Source information START
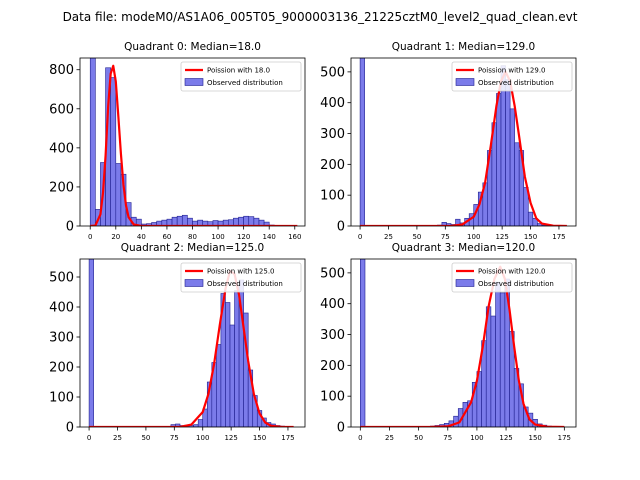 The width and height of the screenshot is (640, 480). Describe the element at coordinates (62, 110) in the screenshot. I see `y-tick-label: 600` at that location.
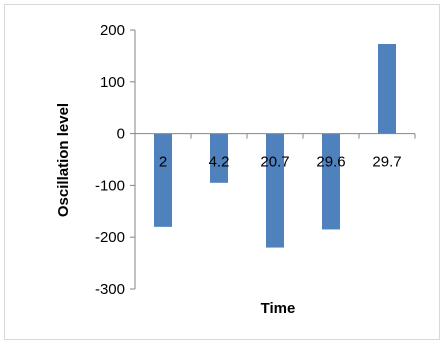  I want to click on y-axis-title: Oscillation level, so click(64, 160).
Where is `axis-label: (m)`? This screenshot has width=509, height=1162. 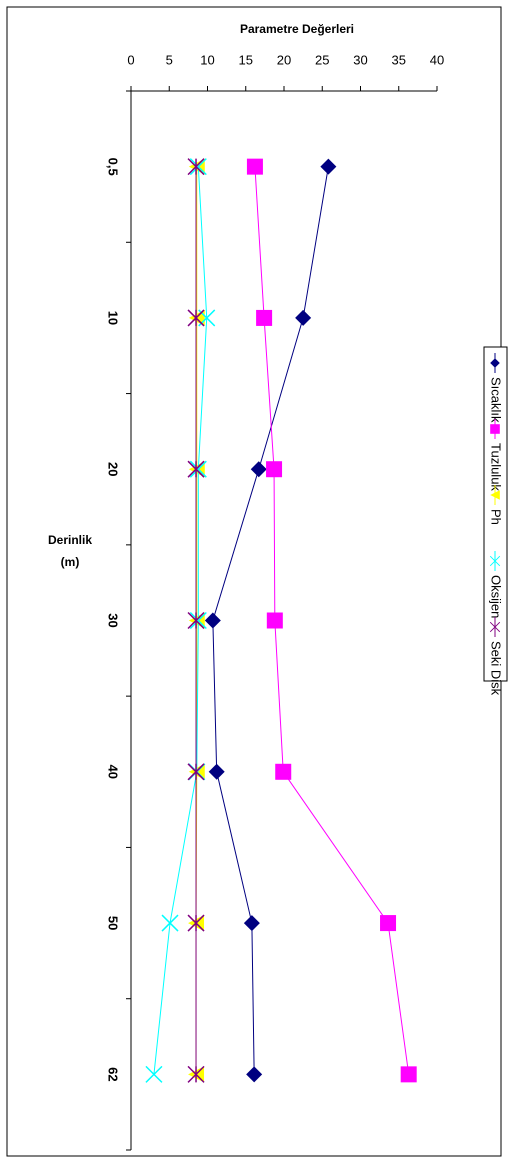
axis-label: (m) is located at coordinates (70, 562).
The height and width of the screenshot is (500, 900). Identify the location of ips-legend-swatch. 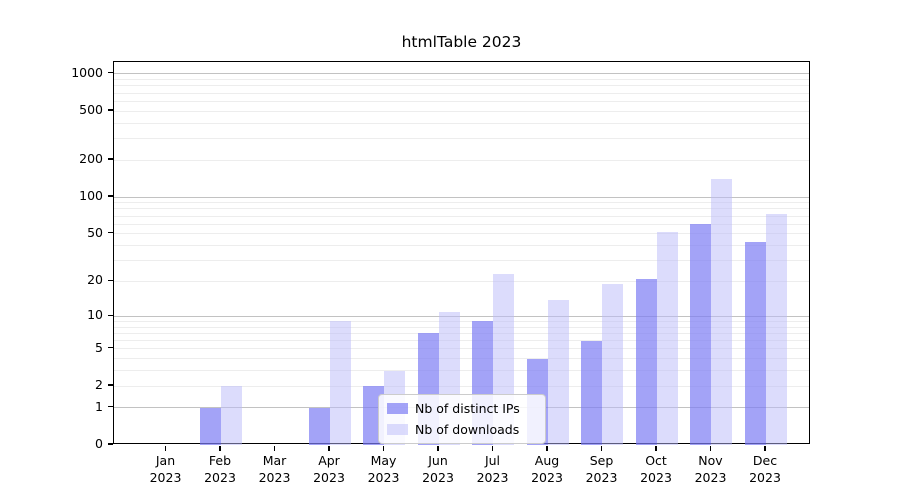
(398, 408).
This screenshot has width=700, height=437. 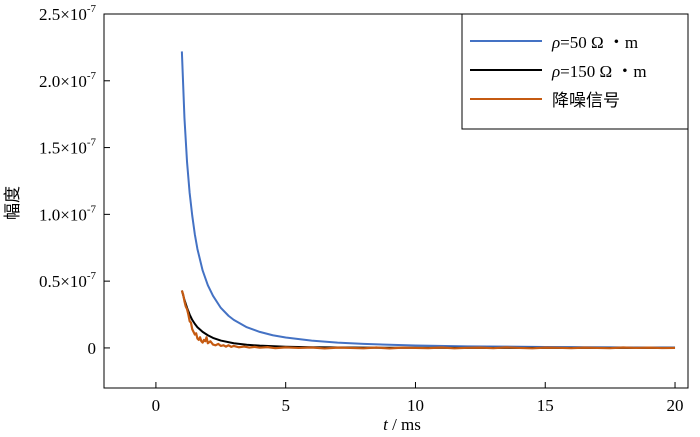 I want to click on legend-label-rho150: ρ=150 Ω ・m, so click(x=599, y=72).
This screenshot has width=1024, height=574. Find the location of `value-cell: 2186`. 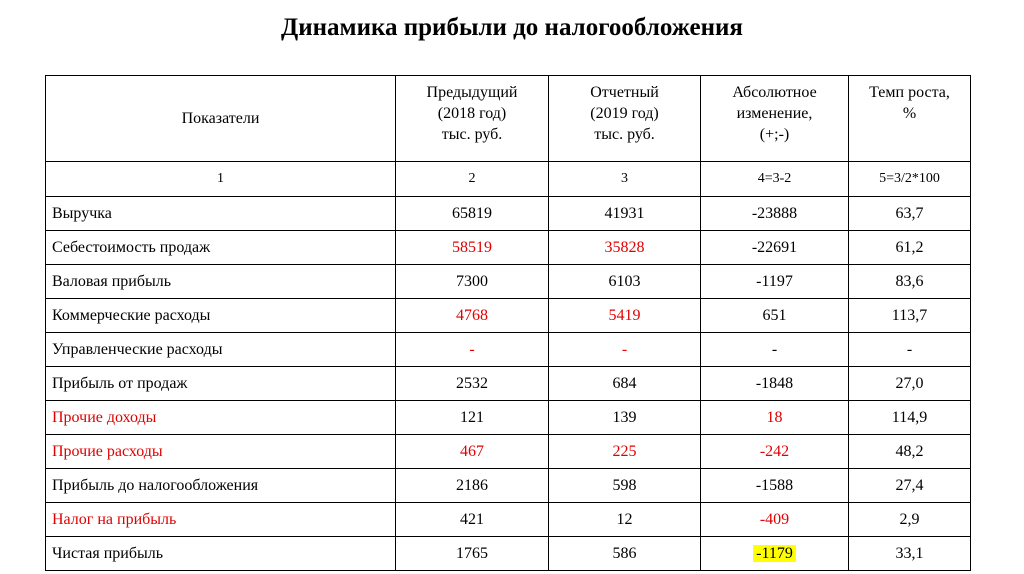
Source information END
**Activity**
Reproduce the listing word for word, beginning with its first line and continuing through the line that contains "(398, 408).". Leave out the pictures.

**Written answer**
 The width and height of the screenshot is (640, 480). Describe the element at coordinates (62, 110) in the screenshot. I see `y-tick-label: 600` at that location.
  I want to click on y-axis-title: Oscillation level, so click(64, 160).
Where is `axis-label: (m)`? This screenshot has width=509, height=1162. 
axis-label: (m) is located at coordinates (70, 562).
The height and width of the screenshot is (500, 900). Identify the location of ips-legend-swatch. 
(398, 408).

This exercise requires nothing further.